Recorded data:
- Opening Delimiter -

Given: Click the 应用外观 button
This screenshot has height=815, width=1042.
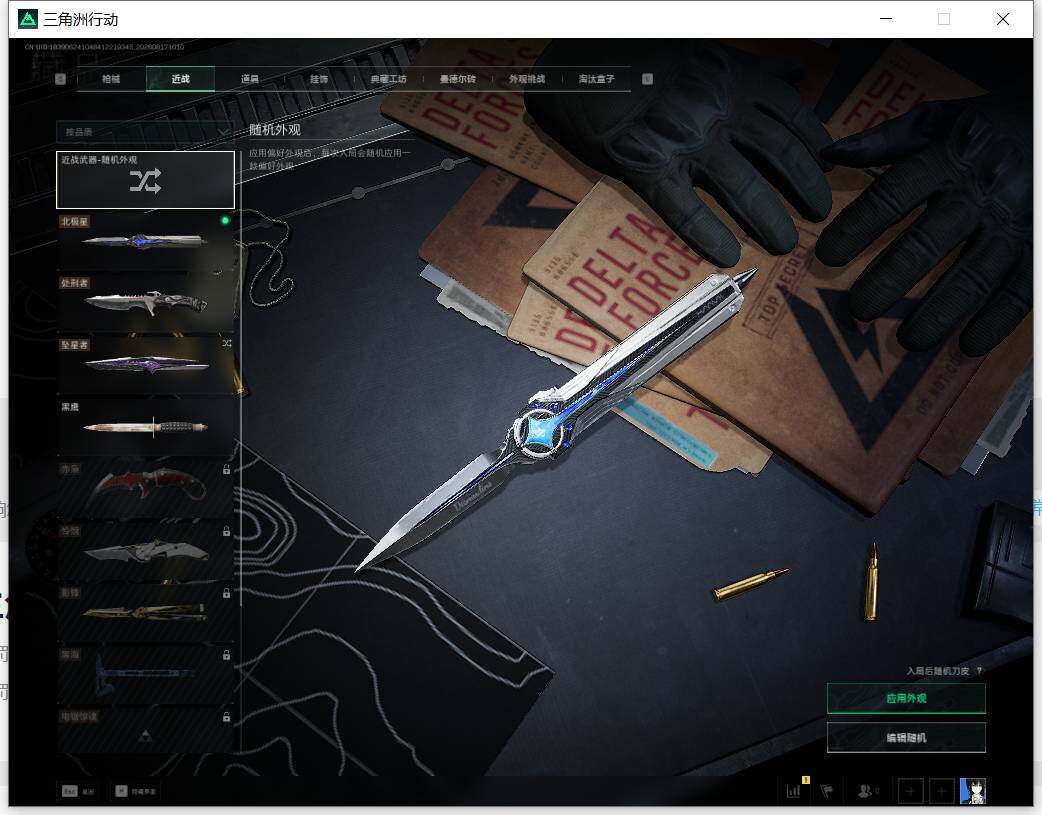Looking at the screenshot, I should 906,698.
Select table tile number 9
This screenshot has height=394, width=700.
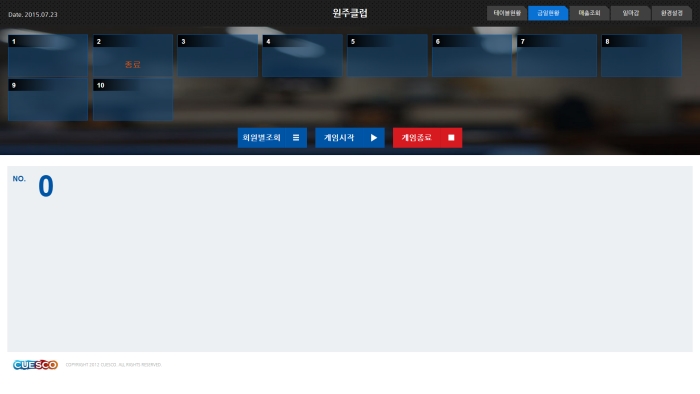[x=48, y=100]
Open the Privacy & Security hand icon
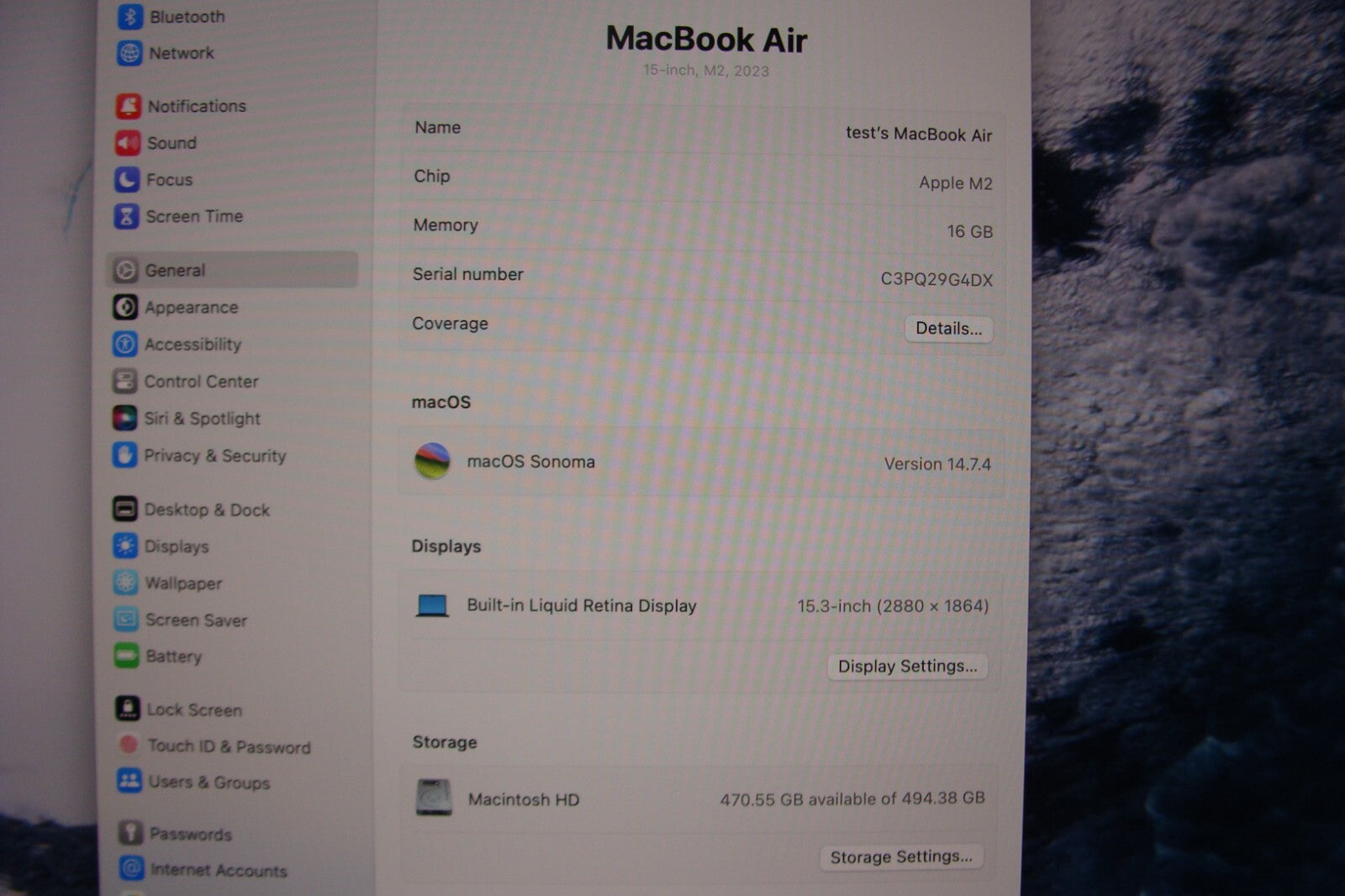Screen dimensions: 1345x896 pos(124,456)
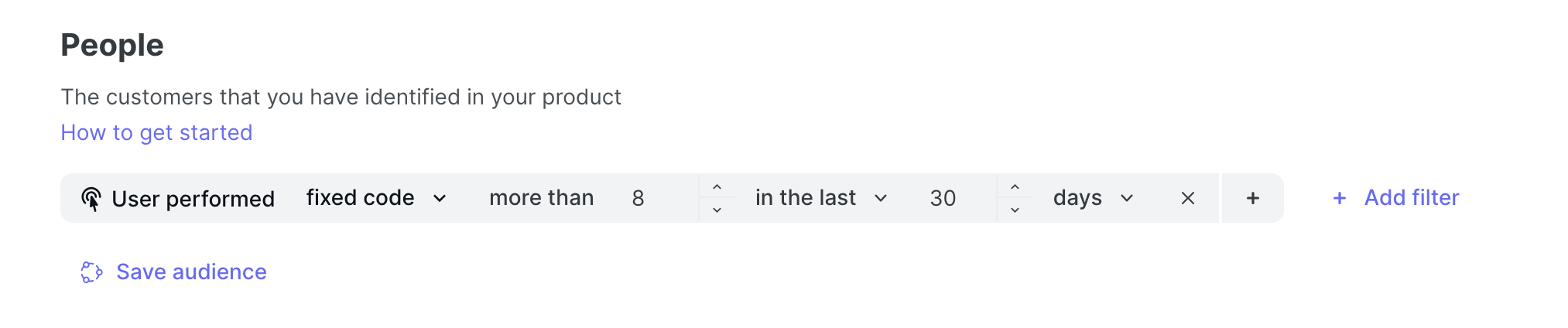Remove the fixed code filter

tap(1187, 199)
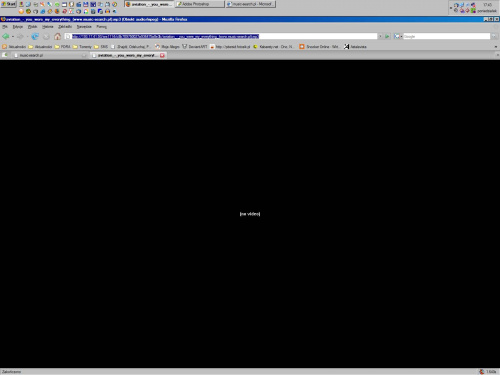The height and width of the screenshot is (375, 500).
Task: Switch to Adobe Photoshop in the taskbar
Action: [x=200, y=4]
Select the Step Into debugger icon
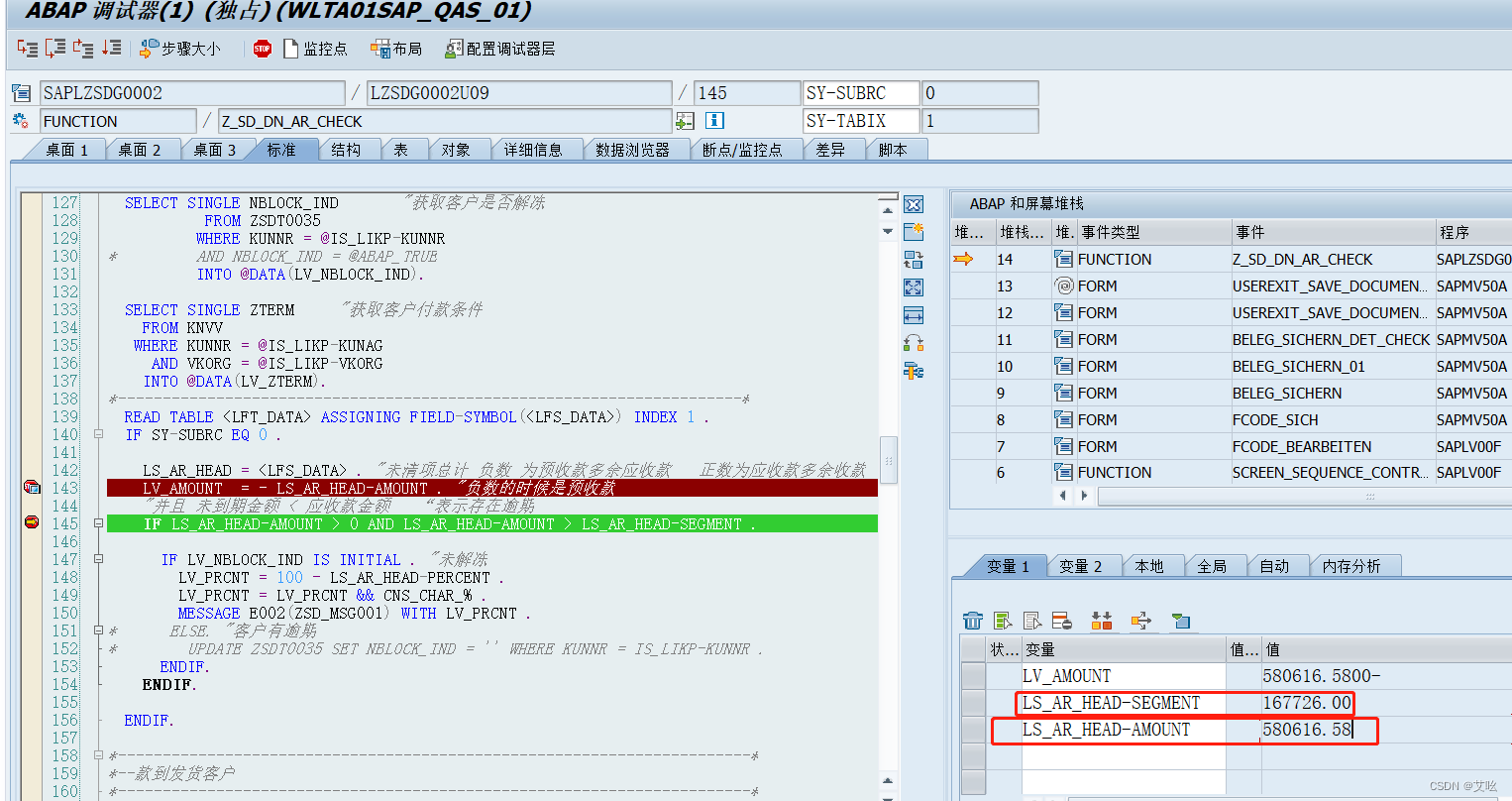Image resolution: width=1512 pixels, height=801 pixels. [x=26, y=47]
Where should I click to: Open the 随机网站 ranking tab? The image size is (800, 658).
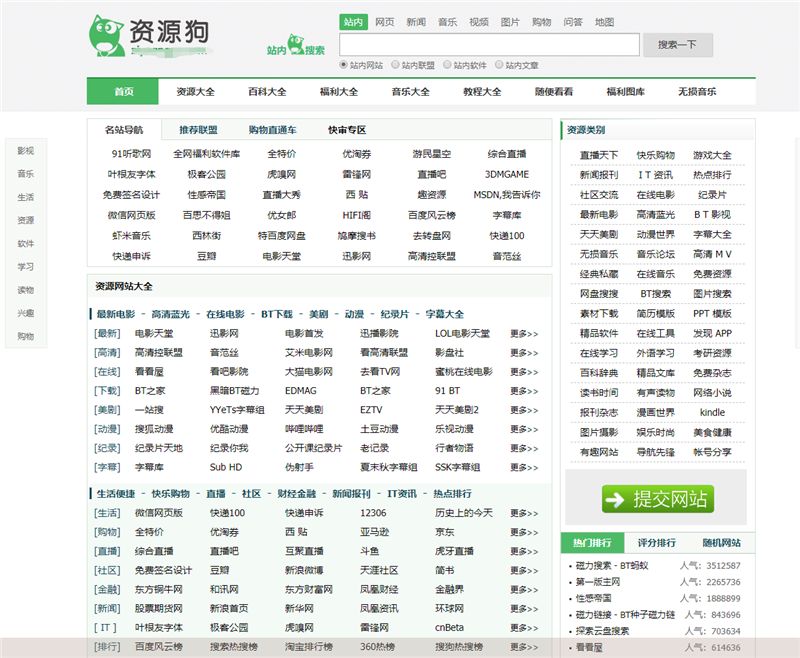tap(721, 543)
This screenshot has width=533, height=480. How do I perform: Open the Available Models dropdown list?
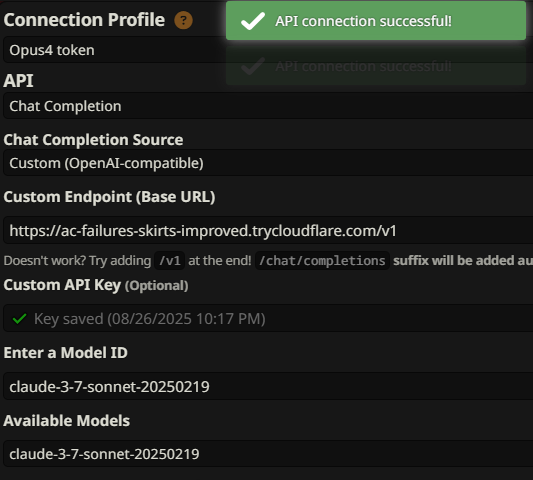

- Closing Delimiter -

* What is needed: Your copy must start at the line that holds "Select table tile number 9" and end at the last line of the data, both included; it must contain no pictures.

* Output for this exercise:
Select table tile number 9
This screenshot has height=394, width=700.
[x=48, y=100]
Open the Privacy & Security hand icon
Screen dimensions: 1345x896 pos(124,456)
Remove the fixed code filter

tap(1187, 199)
The height and width of the screenshot is (375, 500).
Task: Switch to Adobe Photoshop in the taskbar
Action: [x=200, y=4]
Select the Step Into debugger icon
Image resolution: width=1512 pixels, height=801 pixels. [x=26, y=47]
Where should I click to: Open the 随机网站 ranking tab? The image size is (800, 658).
tap(721, 543)
This screenshot has width=533, height=480. How do I perform: Open the Available Models dropdown list?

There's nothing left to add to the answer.